**GIVEN TASK**
Turn every line of the records below into a row of a Markdown table with the columns "No." and "Line text." Skip blank lines and leave the pictures out.

**RECORDS PROVIDED**
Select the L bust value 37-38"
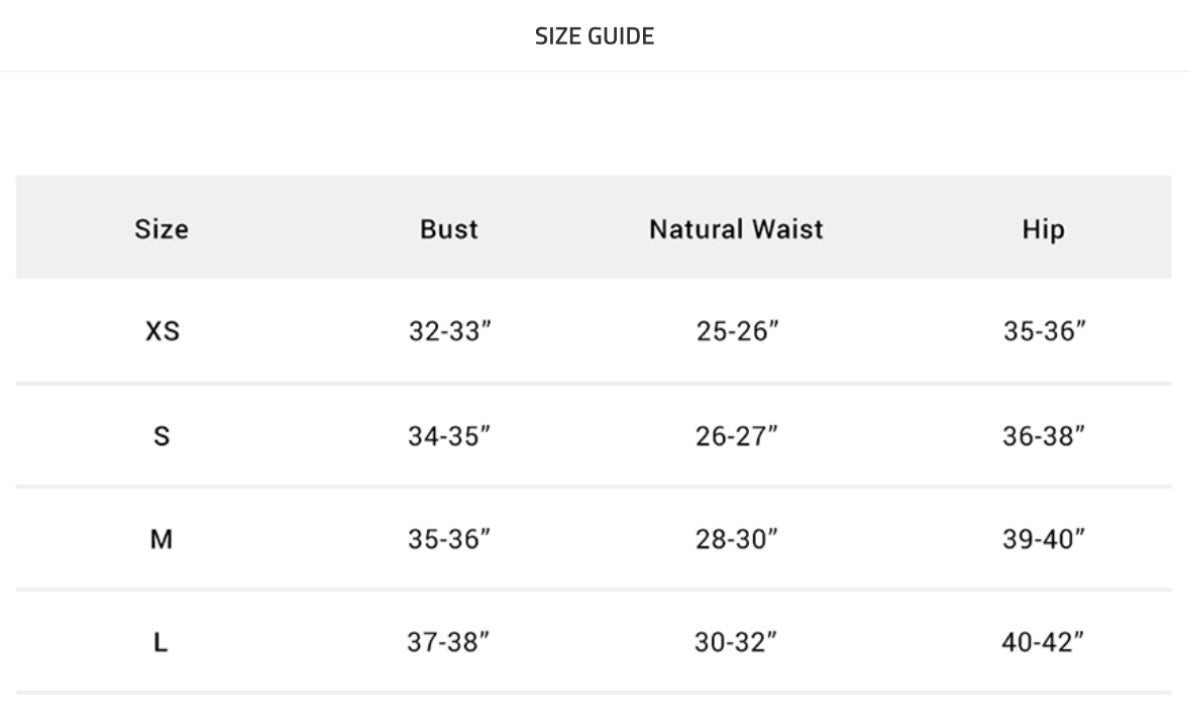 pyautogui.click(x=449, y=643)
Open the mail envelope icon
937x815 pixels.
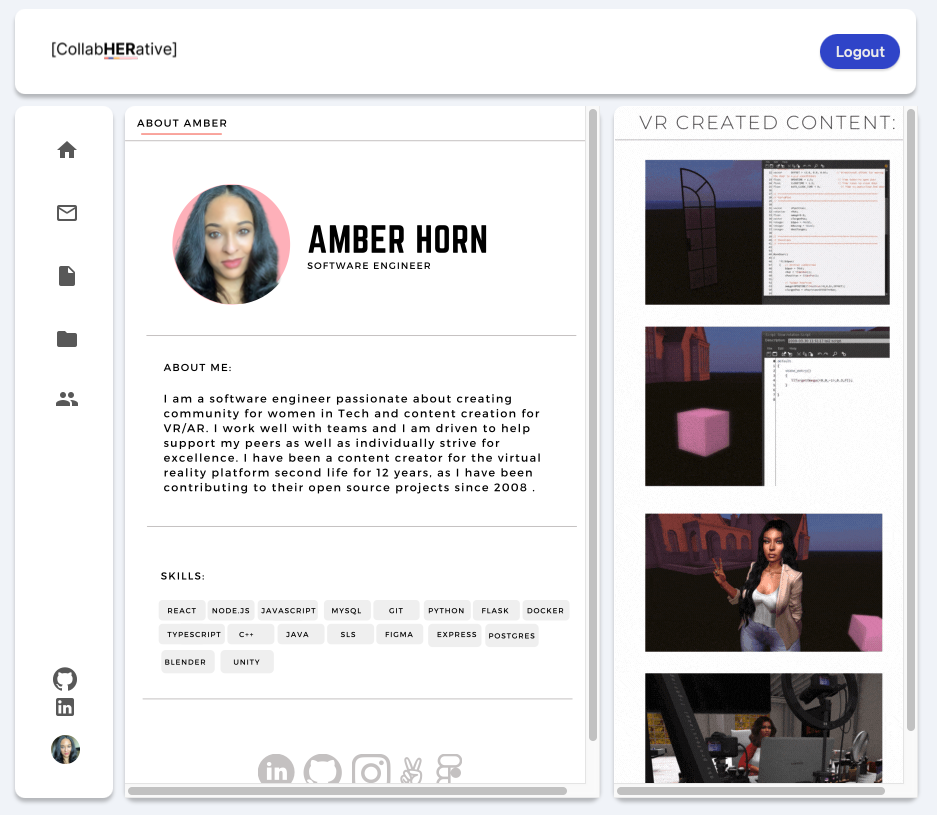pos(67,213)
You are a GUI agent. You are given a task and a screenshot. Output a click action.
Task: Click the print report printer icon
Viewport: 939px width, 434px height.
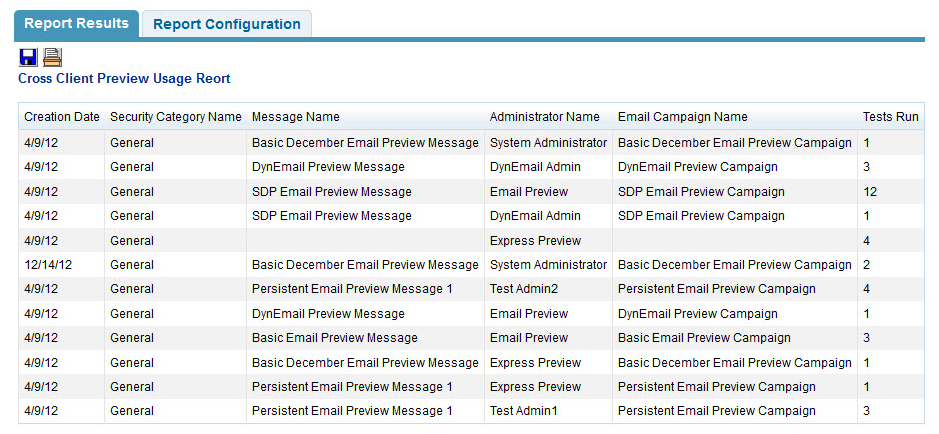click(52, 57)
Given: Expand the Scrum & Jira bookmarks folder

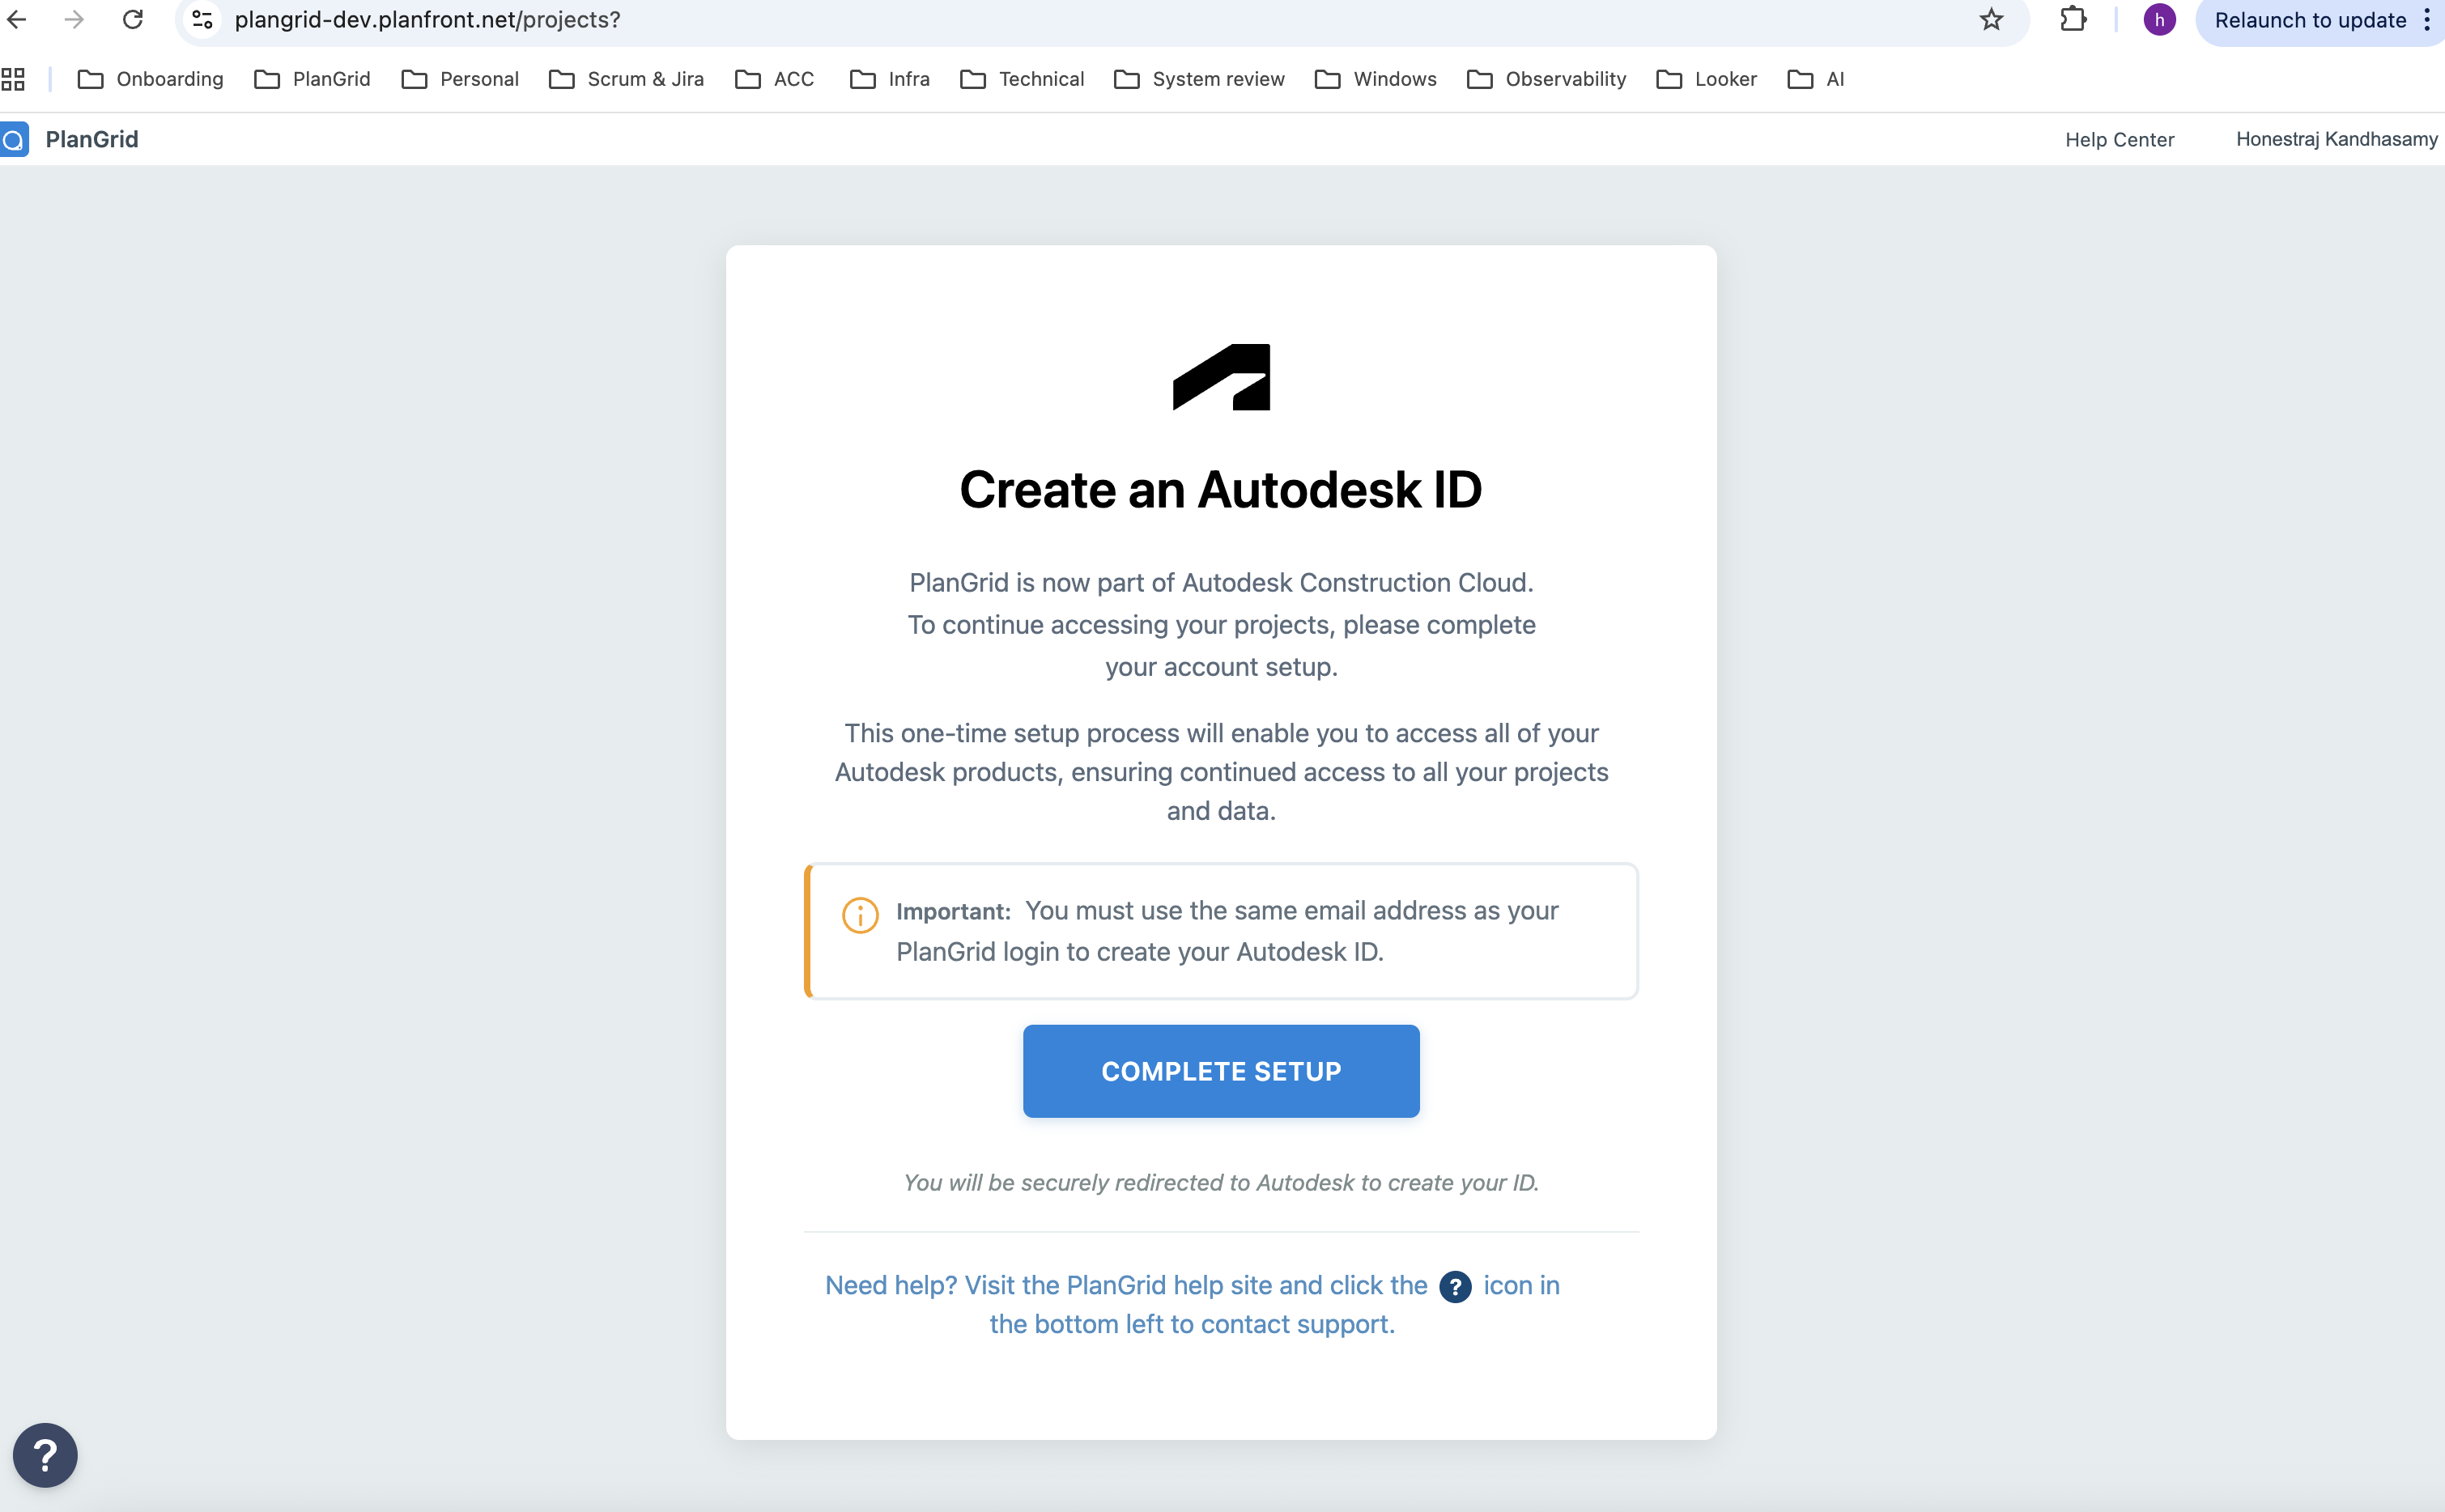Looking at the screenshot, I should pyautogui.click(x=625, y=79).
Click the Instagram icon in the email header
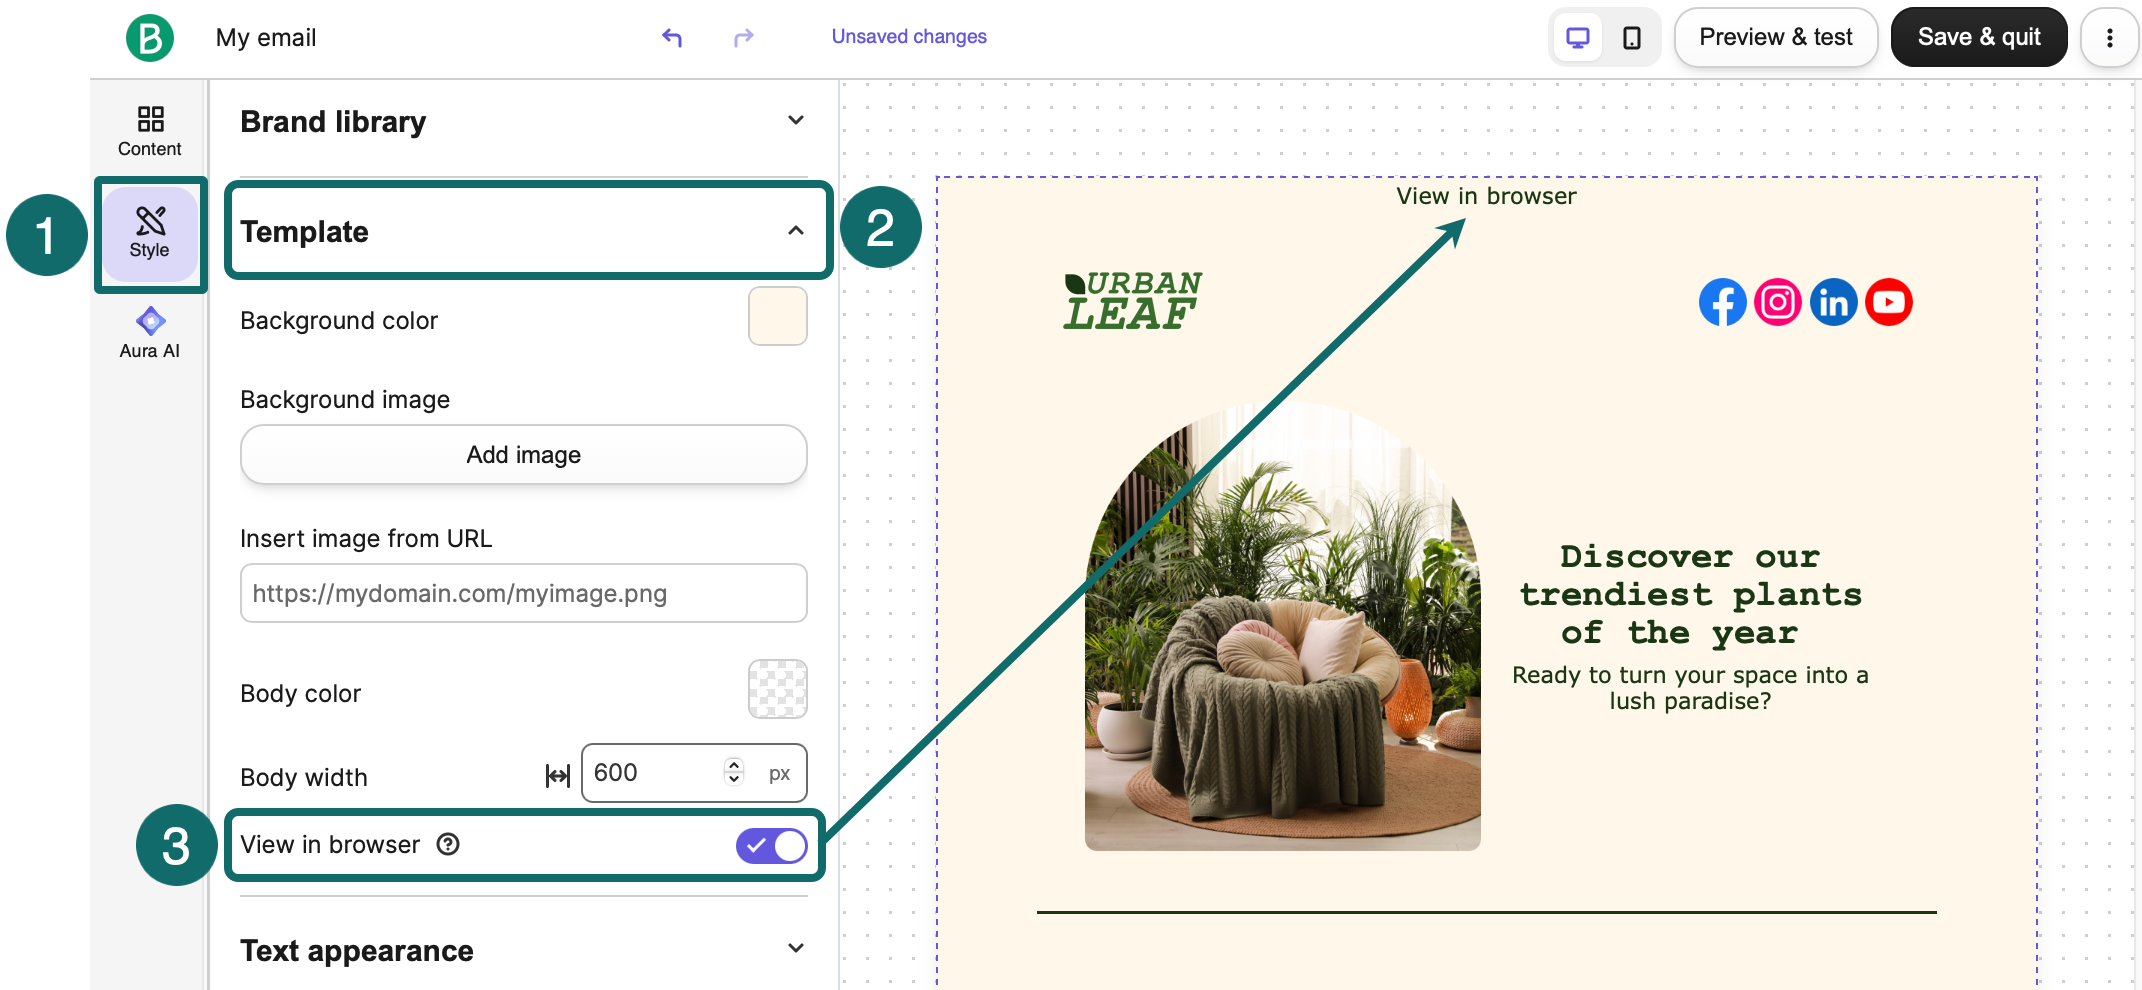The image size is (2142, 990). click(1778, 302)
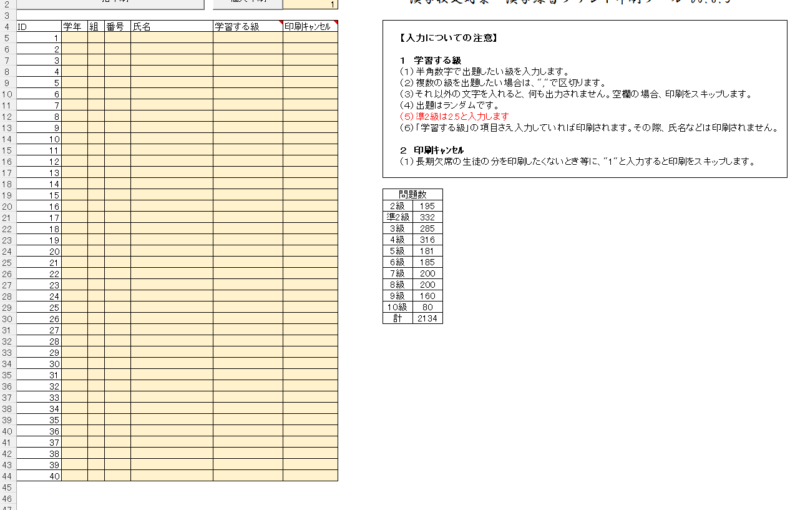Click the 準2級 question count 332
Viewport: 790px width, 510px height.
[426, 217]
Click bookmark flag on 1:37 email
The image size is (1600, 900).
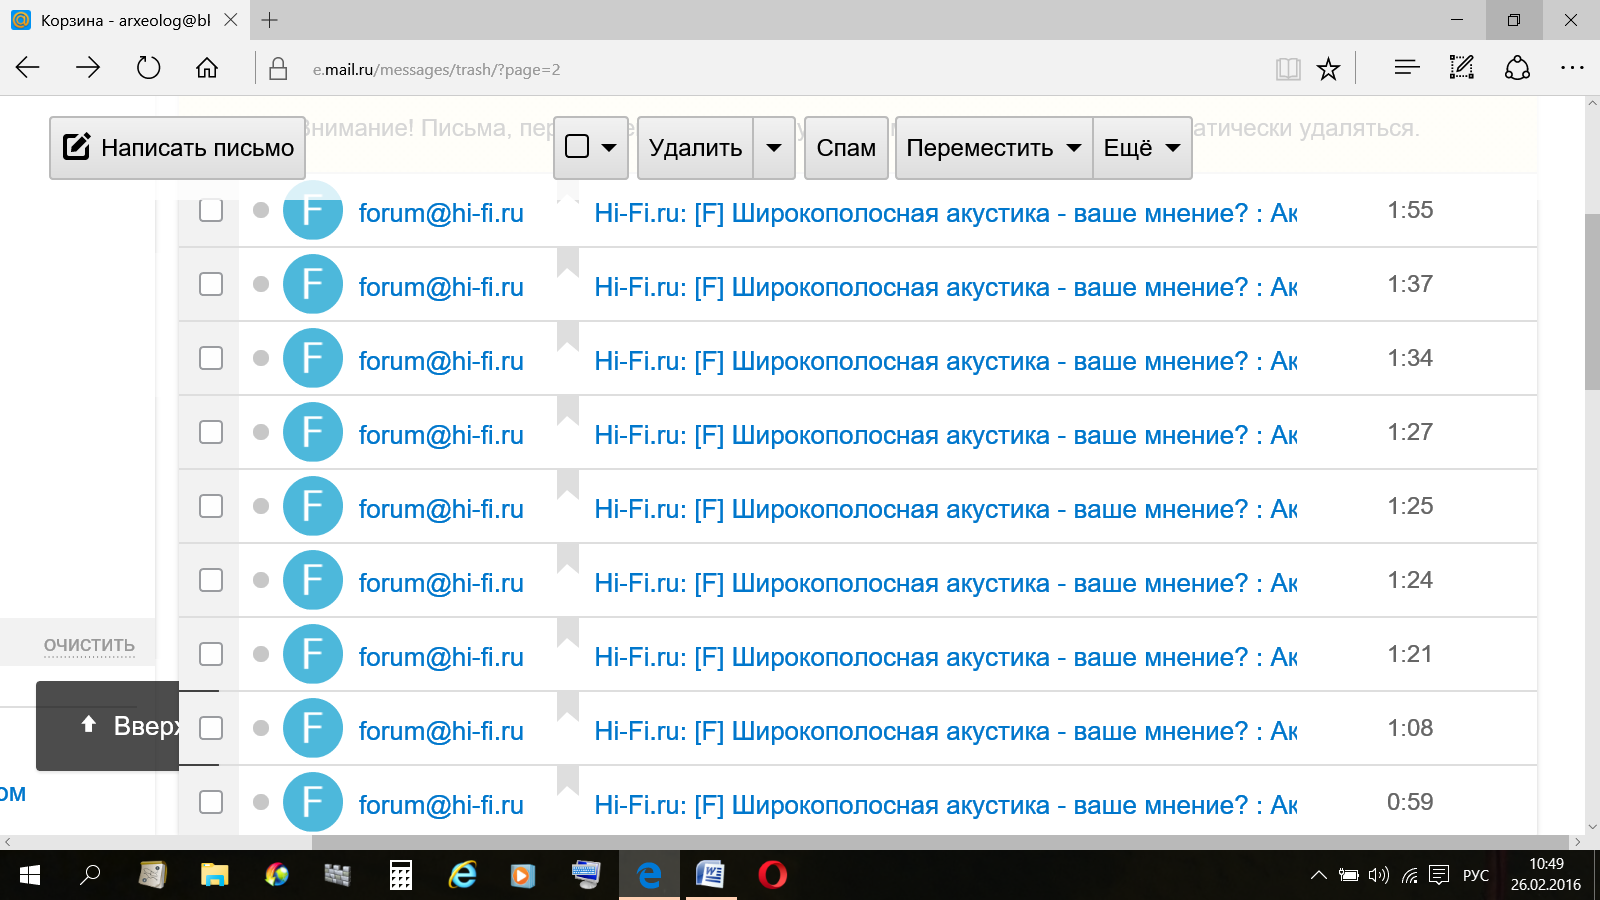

**RIGHT ANSWER**
| No. | Line text |
|---|---|
| 1 | Select the L bust value 37-38" |
| 2 |  pyautogui.click(x=449, y=643) |
| 3 | Open the mail envelope icon |
| 4 | 937x815 pixels. |
| 5 | pos(67,213) |
| 6 | You are a GUI agent. You are given a task and a screenshot. Output a click action. |
| 7 | Task: Click the print report printer icon |
| 8 | Viewport: 939px width, 434px height. |
| 9 | click(52, 57) |
| 10 | Given: Expand the Scrum & Jira bookmarks folder |
| 11 | Looking at the screenshot, I should pyautogui.click(x=625, y=79). |
| 12 | Click the Instagram icon in the email header |
| 13 | The image size is (2142, 990). click(1778, 302) |
| 14 | Click the 準2級 question count 332 |
| 15 | Viewport: 790px width, 510px height. |
| 16 | [426, 217] |
| 17 | Click bookmark flag on 1:37 email |
| 18 | The image size is (1600, 900). |